The first new twist has people perform basically the same word-pair reading task while tethered to an electroencephalogram (EEG) machine that measures their brain waves.22 In a nutshell, here’s how EEG works. Electrodes (lots of them—as many as 256 but more often 32 or 64) are applied harmlessly to the scalp. The electrodes measure fluctuations in the electrical field, and the specific electrodes used in EEG experiments are sensitive enough to measure microvolts—one-millionth the voltage of your AA battery. A lot of things affect the electrical field measured by electrodes placed on the scalp, including passing airplanes, elevators, and even the muscles firing when a participant blinks. But it turns out that highly sensitive electrodes can detect something far more important to cognitive scientists: the activity of neurons. When a neuron fires, at the chemical level a bunch of ions flow into or out of it. And those ions carry electrical charge (those pluses and minuses attached to Ca2+ or Cl-). So when a nerve cell fires, the flow of ions affects the electrical field around it. And when thousands or millions of neurons oriented similarly and located close to each other fire at once, the electrical field change is strong enough for those sensitive scalp electrodes to measure.
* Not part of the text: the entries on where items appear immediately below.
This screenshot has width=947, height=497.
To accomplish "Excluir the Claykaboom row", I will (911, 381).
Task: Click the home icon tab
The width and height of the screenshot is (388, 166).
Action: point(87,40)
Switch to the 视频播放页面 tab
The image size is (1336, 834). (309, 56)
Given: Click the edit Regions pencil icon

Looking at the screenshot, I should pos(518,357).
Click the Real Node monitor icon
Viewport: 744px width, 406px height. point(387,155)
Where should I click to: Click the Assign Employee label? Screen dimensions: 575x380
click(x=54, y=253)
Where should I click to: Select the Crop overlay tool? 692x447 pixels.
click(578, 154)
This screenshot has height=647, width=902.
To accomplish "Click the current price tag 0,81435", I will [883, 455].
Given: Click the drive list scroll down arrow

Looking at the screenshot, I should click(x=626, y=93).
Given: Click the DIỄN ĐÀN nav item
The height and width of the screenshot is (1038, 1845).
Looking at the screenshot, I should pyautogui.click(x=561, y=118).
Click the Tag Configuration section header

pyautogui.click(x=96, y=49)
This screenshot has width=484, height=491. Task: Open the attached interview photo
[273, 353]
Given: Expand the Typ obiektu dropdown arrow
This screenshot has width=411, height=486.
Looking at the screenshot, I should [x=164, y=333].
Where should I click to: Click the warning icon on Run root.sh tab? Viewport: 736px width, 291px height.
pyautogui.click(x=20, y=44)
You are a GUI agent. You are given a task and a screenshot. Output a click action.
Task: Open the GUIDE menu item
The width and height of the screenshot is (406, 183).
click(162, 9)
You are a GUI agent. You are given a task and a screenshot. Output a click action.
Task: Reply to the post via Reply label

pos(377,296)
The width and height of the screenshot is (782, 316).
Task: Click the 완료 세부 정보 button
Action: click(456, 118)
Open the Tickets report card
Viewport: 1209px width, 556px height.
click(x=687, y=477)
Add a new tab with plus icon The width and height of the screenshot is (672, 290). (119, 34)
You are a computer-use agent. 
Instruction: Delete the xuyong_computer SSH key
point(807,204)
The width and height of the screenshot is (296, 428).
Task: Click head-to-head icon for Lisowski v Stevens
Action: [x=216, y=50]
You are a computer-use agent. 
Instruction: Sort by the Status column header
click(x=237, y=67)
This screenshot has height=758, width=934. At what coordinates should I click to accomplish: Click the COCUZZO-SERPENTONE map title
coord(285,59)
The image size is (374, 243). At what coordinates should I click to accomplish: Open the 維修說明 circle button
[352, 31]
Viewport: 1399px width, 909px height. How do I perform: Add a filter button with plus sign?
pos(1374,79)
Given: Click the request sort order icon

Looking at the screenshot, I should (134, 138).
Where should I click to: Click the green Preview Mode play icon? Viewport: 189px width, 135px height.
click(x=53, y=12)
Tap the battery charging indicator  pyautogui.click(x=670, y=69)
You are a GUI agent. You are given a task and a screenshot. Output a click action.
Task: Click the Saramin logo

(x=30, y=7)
Over many decades of research, neuroscientists have observed people performing hundreds of tasks while measuring their brain waves using EEG. And they’ve observed that certain types of behavior produce predictable changes in the measured electrical field. For instance, about four hundred milliseconds after you see a word, the electrical field centered over the top of your scalp deflects negatively. This is believed to index the process of interpreting the meaning of the word and integrating it into your ongoing understanding of the language you’re reading or hearing.23 Other components of the electrical signal relate to other specific behaviors and cognitive processes.

And so, when you wire people up to an EEG and have them read error-inducing word pairs, their brains produce different electrical signals, depending on what type of error they’re avoiding.24 A temptingly taboo pair like bunt call induces a stronger negative-going inflection over the center of the scalp about six hundred milliseconds after the prompt to speak, as compared with what happens when the same brain sees a neutral pair, like bunt hall. And this is true even when the person doesn’t actually commit a verbal error. This tells us that the brain is doing different things when successfully avoiding a taboo error versus a neutral one. It doesn’t reveal exactly what those different processes are—we only know for sure that neurons are firing differently—but it does tell us when that difference occurs. At six hundred milliseconds after the prompt to speak, people’s brain activity diverges, depending on the type of error that would be produced. This suggests that the brain is doing something different when you’re planning speech and not making taboo errors than when you’re planning speech and not making mundane errors.

But we want to know not only whether something different is happening in people’s brains and when but also what is happening. And because the human brain exhibits localization of function—as we saw in the last chapter, circuits located in different places execute different computations—knowing the location of the brain differences revealed by EEG could help us figure out what they mean. Unfortunately, it’s notoriously challenging to extract locational information from EEG; changes to the electrical field measured at a particular electrode aren’t necessarily due to the activity of neurons located directly below that electrode in the nearest piece of tissue. (The issue is complex, but it turns out that the direction the neurons are pointing matters, among other complicating factors.)f

The real issue is that this is a type of “inverse problem.” Here’s the basic idea. Even if you know what the output of a complex system is, tracking down its causes turns out to be impossible. This is because although the output is determined by the system, the system is complex enough that many different system behaviors could produce the same output. For more, see Baillet, S. (2014).

But other techniques can tell us something about location. One is functional magnetic resonance imaging (fMRI), which measures fluctuations in the magnetic field from outside the body. When neurons fire, they use energy, and the more they fire, the more oxygenated blood flows to them, providing more energy (in the form of ATP, which you might remember from high school biology). Rushes of oxygenated blood can be measured by their magnetic signature, and so this can serve as a somewhat delayed and messy proxy for where neurons are firing in the brain. When you get more of this blood-flow signal to a particular region in the brain for one task than another, chances are the neurons in that region are doing more during the first task than during the second.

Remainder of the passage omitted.